____ The data
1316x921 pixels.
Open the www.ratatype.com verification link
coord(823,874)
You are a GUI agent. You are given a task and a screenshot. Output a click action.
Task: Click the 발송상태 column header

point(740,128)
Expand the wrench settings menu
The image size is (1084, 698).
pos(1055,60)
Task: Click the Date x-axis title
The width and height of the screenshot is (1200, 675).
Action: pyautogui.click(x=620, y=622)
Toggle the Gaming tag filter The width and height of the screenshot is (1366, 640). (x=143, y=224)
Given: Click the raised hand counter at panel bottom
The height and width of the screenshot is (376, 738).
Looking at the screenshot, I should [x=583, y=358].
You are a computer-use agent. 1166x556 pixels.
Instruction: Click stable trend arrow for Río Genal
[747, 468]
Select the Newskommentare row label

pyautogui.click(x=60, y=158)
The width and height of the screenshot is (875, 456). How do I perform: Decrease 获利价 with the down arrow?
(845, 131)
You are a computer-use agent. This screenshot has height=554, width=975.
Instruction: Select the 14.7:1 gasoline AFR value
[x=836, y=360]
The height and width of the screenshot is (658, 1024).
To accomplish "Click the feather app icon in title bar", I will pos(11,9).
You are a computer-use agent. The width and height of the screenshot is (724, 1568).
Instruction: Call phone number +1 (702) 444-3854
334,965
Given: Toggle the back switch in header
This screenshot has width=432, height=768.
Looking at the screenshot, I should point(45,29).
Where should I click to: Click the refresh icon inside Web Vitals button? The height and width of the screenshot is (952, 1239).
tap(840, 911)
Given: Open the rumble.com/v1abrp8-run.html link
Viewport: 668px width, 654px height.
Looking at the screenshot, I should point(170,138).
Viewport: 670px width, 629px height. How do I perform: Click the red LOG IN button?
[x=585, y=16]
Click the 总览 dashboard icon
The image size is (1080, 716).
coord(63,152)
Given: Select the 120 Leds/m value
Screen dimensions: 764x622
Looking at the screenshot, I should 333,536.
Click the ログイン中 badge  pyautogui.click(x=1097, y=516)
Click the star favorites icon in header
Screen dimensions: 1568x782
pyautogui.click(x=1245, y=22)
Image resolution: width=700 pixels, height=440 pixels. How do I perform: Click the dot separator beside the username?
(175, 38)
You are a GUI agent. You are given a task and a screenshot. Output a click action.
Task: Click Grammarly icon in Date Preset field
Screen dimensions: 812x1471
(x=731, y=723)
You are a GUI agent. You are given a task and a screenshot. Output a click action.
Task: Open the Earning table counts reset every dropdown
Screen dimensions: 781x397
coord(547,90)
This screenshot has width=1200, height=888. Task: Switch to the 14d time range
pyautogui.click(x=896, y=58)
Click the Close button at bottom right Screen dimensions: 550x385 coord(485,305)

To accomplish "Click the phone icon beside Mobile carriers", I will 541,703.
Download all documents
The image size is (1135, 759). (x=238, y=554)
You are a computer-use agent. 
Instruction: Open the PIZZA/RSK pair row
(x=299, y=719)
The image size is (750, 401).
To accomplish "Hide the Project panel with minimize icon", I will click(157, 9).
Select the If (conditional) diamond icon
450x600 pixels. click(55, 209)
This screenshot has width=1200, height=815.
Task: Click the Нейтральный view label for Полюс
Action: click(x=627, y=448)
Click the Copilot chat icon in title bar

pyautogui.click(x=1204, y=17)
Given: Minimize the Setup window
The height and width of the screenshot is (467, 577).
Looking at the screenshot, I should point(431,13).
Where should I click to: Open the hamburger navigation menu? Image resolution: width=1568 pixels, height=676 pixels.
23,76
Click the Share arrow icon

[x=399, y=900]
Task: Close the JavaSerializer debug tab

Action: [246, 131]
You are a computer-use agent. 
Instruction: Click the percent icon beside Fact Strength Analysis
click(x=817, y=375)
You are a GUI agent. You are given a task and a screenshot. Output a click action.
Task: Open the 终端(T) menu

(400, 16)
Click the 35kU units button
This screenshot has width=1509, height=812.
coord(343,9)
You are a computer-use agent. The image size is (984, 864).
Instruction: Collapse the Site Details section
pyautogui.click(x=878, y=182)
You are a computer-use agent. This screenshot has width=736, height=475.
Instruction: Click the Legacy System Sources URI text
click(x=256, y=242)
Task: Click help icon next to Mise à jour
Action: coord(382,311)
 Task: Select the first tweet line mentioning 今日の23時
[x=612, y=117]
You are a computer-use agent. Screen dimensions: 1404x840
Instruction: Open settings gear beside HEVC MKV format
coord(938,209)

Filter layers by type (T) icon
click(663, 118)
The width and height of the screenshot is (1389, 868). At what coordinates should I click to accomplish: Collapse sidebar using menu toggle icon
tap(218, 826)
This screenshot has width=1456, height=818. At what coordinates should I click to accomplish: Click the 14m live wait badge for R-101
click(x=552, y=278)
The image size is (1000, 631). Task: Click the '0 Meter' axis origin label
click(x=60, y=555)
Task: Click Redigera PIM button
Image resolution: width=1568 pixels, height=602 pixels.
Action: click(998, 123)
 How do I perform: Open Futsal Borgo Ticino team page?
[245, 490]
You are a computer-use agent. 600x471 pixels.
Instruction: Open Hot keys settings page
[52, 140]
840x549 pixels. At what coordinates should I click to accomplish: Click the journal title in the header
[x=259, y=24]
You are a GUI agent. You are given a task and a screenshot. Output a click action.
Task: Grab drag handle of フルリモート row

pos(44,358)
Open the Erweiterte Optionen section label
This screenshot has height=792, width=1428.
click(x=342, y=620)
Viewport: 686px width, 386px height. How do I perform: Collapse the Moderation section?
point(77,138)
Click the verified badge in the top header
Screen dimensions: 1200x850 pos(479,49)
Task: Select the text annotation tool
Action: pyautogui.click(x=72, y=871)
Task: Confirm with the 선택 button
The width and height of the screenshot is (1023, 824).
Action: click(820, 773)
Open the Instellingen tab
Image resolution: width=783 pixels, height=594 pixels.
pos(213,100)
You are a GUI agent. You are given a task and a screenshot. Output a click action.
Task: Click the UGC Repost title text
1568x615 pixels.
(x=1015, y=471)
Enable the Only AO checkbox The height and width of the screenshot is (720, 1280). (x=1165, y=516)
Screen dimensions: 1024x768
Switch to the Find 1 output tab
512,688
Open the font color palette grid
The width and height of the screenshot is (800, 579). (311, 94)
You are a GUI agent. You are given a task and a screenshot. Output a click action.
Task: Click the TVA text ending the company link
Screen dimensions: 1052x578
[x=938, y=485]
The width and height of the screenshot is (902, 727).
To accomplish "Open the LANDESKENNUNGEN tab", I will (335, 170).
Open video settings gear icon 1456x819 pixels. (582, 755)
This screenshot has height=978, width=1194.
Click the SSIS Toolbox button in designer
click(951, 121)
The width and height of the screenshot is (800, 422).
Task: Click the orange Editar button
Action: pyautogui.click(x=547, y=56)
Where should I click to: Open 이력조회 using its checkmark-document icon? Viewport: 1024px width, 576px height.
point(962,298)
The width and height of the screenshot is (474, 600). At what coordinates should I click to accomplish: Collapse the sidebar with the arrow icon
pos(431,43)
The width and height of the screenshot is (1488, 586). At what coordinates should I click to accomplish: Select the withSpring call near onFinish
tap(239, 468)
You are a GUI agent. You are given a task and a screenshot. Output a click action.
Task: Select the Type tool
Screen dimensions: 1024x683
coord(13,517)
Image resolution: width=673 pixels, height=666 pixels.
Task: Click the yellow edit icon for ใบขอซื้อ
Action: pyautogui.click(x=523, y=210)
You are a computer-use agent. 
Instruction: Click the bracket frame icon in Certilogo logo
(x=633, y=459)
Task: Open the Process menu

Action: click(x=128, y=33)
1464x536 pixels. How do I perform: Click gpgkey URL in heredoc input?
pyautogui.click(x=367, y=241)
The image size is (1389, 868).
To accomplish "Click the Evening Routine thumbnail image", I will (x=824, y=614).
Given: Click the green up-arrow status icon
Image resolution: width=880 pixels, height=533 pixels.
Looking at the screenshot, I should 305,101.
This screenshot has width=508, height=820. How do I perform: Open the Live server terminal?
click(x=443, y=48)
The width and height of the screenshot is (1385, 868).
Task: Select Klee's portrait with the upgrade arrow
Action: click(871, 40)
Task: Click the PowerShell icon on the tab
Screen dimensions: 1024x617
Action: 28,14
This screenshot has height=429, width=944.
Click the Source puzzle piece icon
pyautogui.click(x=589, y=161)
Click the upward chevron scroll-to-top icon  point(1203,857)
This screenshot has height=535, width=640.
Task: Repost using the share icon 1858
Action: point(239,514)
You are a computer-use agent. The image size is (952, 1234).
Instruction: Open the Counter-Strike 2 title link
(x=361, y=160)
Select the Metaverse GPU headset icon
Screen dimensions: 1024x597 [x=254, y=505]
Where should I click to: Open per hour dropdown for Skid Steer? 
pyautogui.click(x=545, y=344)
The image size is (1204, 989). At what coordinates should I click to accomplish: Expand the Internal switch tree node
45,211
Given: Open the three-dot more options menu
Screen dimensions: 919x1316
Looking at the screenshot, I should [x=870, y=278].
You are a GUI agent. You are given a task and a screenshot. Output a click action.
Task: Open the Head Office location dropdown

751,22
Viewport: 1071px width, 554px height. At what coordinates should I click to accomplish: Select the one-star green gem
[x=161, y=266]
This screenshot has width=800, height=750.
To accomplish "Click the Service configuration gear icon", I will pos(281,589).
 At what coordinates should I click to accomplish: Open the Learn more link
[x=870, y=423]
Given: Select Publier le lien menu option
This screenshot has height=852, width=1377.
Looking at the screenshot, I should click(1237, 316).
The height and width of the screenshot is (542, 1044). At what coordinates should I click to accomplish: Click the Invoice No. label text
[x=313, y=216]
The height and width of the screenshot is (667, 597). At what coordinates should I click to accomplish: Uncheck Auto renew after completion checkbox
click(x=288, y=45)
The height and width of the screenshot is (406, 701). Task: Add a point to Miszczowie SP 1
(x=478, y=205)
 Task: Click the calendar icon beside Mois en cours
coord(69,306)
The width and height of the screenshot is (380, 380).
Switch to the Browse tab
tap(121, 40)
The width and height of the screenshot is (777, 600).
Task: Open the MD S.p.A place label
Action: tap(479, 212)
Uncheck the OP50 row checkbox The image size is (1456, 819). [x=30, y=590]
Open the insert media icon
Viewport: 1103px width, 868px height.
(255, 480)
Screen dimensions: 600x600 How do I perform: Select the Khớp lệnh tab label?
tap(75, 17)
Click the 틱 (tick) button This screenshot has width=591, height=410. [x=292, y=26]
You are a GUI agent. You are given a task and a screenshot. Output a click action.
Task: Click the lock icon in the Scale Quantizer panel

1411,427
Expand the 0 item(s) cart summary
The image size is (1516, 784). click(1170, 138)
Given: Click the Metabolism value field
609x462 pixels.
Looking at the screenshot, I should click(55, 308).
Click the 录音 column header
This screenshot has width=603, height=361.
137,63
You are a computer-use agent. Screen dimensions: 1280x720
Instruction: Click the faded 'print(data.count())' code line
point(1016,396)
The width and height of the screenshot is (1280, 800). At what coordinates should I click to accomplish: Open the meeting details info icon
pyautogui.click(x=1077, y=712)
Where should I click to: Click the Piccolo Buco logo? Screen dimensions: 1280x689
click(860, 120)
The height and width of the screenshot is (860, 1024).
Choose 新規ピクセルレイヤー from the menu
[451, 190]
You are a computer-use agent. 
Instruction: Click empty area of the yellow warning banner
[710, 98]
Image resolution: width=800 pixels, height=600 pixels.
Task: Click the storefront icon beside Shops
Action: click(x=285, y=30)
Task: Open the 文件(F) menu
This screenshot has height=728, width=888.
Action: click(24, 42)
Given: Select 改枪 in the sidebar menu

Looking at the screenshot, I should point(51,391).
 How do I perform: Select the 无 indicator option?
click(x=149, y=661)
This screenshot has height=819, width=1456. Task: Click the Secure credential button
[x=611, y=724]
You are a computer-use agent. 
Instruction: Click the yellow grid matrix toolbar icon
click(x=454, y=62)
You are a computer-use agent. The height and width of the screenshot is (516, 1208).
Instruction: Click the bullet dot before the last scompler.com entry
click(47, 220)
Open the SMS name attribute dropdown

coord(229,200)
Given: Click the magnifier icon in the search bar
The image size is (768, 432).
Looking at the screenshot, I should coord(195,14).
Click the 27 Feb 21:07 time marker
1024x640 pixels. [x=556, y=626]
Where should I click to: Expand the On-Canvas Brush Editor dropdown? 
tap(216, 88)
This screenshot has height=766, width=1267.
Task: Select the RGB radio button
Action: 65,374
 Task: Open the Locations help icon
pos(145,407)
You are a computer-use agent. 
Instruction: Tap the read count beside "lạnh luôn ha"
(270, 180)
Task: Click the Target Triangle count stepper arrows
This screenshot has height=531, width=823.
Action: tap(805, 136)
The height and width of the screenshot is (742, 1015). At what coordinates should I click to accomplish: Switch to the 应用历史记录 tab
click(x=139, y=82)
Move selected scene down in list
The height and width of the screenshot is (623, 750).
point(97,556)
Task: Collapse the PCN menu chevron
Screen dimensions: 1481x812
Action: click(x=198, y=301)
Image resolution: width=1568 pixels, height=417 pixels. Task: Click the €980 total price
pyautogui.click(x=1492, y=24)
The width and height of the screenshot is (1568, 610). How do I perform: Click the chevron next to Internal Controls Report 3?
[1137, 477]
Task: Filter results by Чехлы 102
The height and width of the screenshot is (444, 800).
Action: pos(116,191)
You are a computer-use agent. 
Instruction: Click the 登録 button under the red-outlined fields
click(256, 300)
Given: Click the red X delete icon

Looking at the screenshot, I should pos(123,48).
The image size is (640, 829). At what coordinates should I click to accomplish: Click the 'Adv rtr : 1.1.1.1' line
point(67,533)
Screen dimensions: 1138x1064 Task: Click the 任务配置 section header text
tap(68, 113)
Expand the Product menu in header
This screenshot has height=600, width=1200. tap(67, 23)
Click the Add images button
________
Retype only the lines running from the top of the listing to the line that holds "has height=554, width=975.", both ends included.

1316x921 pixels.
Open the www.ratatype.com verification link
coord(823,874)
You are a GUI agent. You are given a task and a screenshot. Output a click action.
Task: Click the 발송상태 column header

point(740,128)
Expand the wrench settings menu
The image size is (1084, 698).
pos(1055,60)
Task: Click the Date x-axis title
The width and height of the screenshot is (1200, 675).
Action: pyautogui.click(x=620, y=622)
Toggle the Gaming tag filter The width and height of the screenshot is (1366, 640). (x=143, y=224)
Given: Click the raised hand counter at panel bottom
The height and width of the screenshot is (376, 738).
Looking at the screenshot, I should [x=583, y=358].
You are a computer-use agent. 1166x556 pixels.
Instruction: Click stable trend arrow for Río Genal
[747, 468]
Select the Newskommentare row label

pyautogui.click(x=60, y=158)
The width and height of the screenshot is (875, 456). How do I perform: Decrease 获利价 with the down arrow?
(845, 131)
You are a computer-use agent. This screenshot has height=554, width=975.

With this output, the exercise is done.